Directive:
Convert the records below into a JSON list of strings, with one string per line and no entries for blank lines.

Stored records
++++++++++
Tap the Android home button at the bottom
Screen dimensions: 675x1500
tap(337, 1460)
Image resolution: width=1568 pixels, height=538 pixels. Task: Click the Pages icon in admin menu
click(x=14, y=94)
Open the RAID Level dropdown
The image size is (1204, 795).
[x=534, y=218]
++++++++++
Solution to this task:
[
  "Tap the Android home button at the bottom",
  "Screen dimensions: 675x1500",
  "tap(337, 1460)",
  "Image resolution: width=1568 pixels, height=538 pixels. Task: Click the Pages icon in admin menu",
  "click(x=14, y=94)",
  "Open the RAID Level dropdown",
  "The image size is (1204, 795).",
  "[x=534, y=218]"
]